1. Now the serpent was more crafty than any beast of the field which the LORD God had made. And he said to the woman, "Indeed, has God said, 'You shall not eat from any tree of the garden'?"
2. The woman said to the serpent, "From the fruit of the trees of the garden we may eat;
3. but from the fruit of the tree which is in the middle of the garden, God has said, 'You shall not eat from it or touch it, or you will die.'"
4. The serpent said to the woman, "You surely will not die!
5. "For God knows that in the day you eat from it your eyes will be opened, and you will be like God, knowing good and evil."
6. When the woman saw that the tree was good for food, and that it was a delight to the eyes, and that the tree was desirable to make one wise, she took from its fruit and ate; and she gave also to her husband with her, and he ate.
7. Then the eyes of both of them were opened, and they knew that they were naked; and they sewed fig leaves together and made themselves loin coverings.

I. Who is the serpent
i.

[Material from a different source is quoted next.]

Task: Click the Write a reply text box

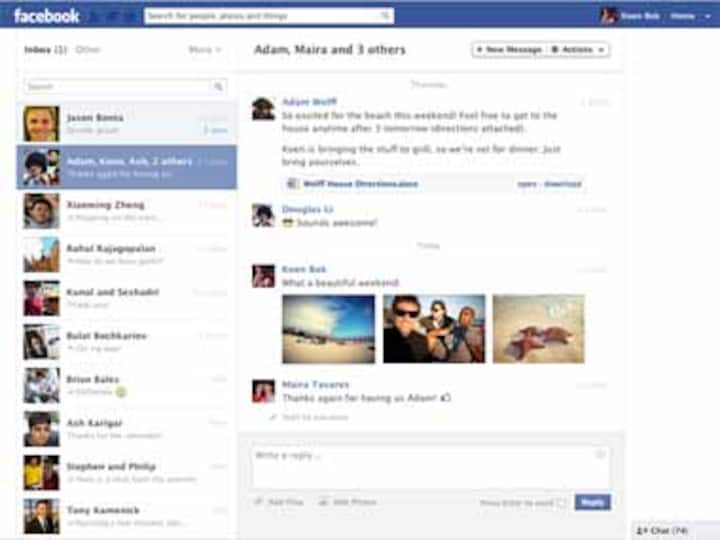Action: (x=430, y=467)

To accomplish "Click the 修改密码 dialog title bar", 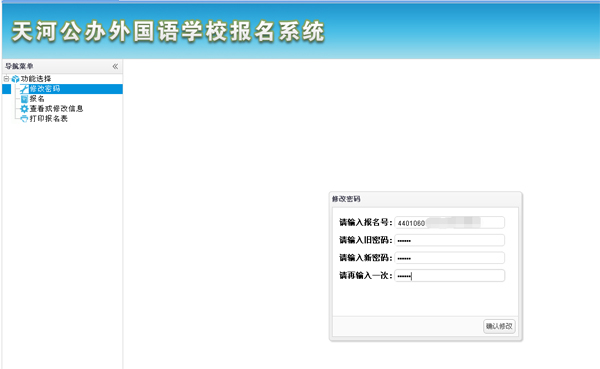I will pyautogui.click(x=426, y=199).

What does the passage tell us?
ii. What does the New Testament tell us?
II. How does he deceive
i. Chooses a weak target (Eve)
ii. Disguises himself (angel of light)
iii. Attacks the word of God
iv. Attacks God's character
III. How can we defend against his attacks
i. Know the path of sin in order to avoid it (Parallel Eve's deception with David's sin with Bathsheba and Uriah) 
ii. Follow Jesus' example in Luke 4 (Know and use the word of God)

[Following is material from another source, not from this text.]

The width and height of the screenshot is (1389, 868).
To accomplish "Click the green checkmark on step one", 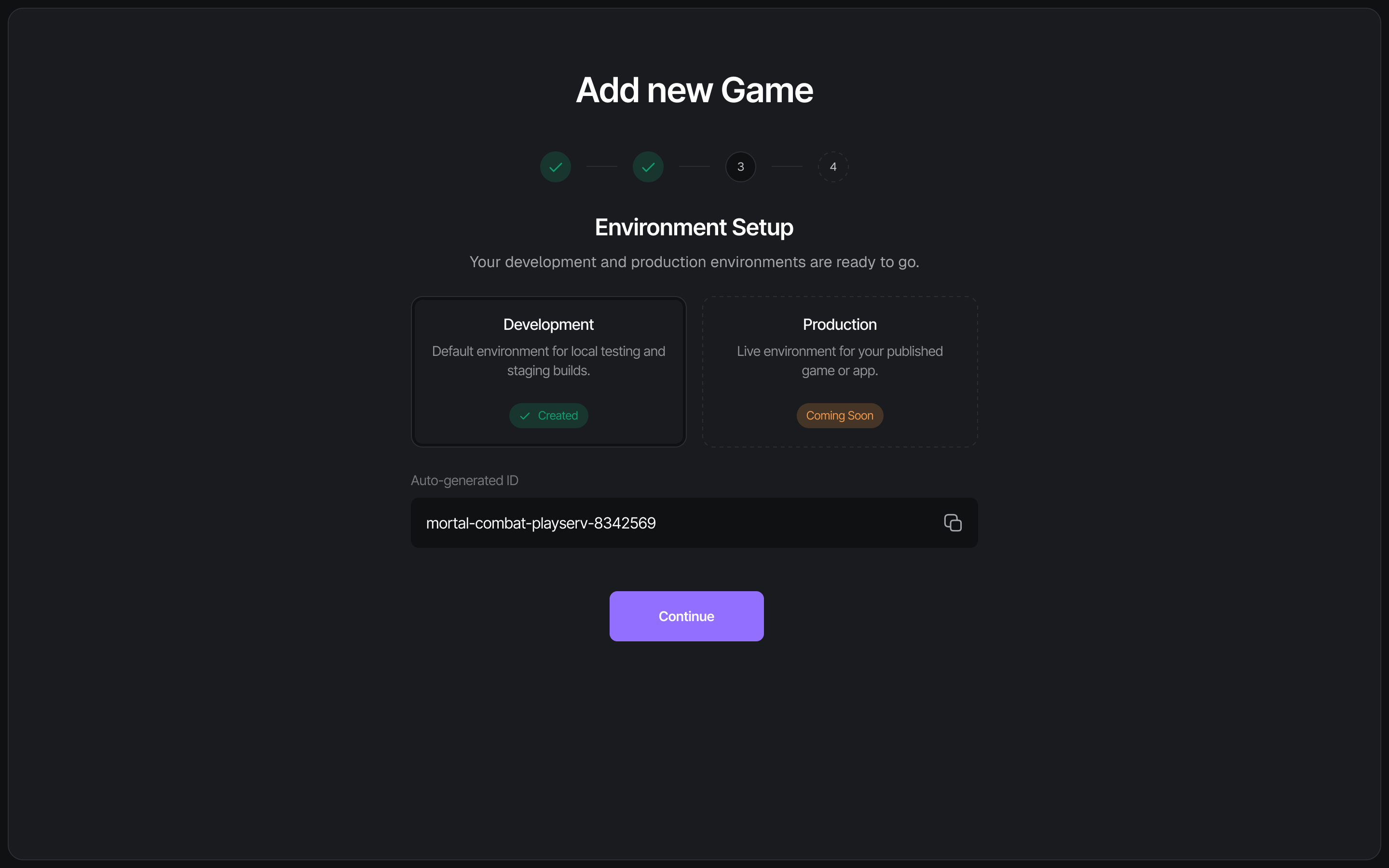I will click(555, 166).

This is the jist of it. It was my first sermon so I felt like I was throwing a dart blindfolded. We will see what my Prof thinks of it.


----------



## fredtgreco (Mar 6, 2012)

Providentially, I preached on this passage two Sundays ago.

Christ Church, PCA: Katy, TX > Sermons > The Fall


----------



## Romans922 (Mar 6, 2012)

Looks like a good outline. 

However, I'd encourage you to read the Word and then preach the Word.


----------



## TheElk (Mar 6, 2012)

Romans922 said:


> Looks like a good outline.
> 
> However, I'd encourage you to read the Word and then preach the Word.



If you aren't suggesting "preaching" a running commentary, then what is it you mean exactly?

---------- Post added at 10:29 PM ---------- Previous post was at 10:28 PM ----------




fredtgreco said:


> Providentially, I preached on this passage two Sundays ago.
> 
> Christ Church, PCA: Katy, TX > Sermons > The Fall



Great! I listened to the first half of your message today and will finish it tomorrow. So far you did a good job of covering the material that I had found. It will be interesting to see how you handle the rest of the message.


----------



## Romans922 (Mar 6, 2012)

TheElk said:


> Romans922 said:
> 
> 
> > Looks like a good outline.
> ...



I'm suggesting you read Scripture and then start your sermon.


----------



## TheElk (Mar 6, 2012)

Romans922 said:


> TheElk said:
> 
> 
> > Romans922 said:
> ...



I see. That is what I did. I included the rough sermon outline to show everyone here the general layout of the sermon.


----------



## Romans922 (Mar 6, 2012)

TheElk said:


> Romans922 said:
> 
> 
> > TheElk said:
> ...



Ah, my reading of your introduction didn't suggest that.


----------



## TheElk (Mar 14, 2012)

I wanted to give a quick follow-up. I received a 96 out 100 on this sermon.


----------



## Romans922 (Mar 14, 2012)

What did God grade you at?


----------



## TheElk (Mar 14, 2012)

Romans922 said:


> What did God grade you at?



Depends... Is He a stickler on grammar?


----------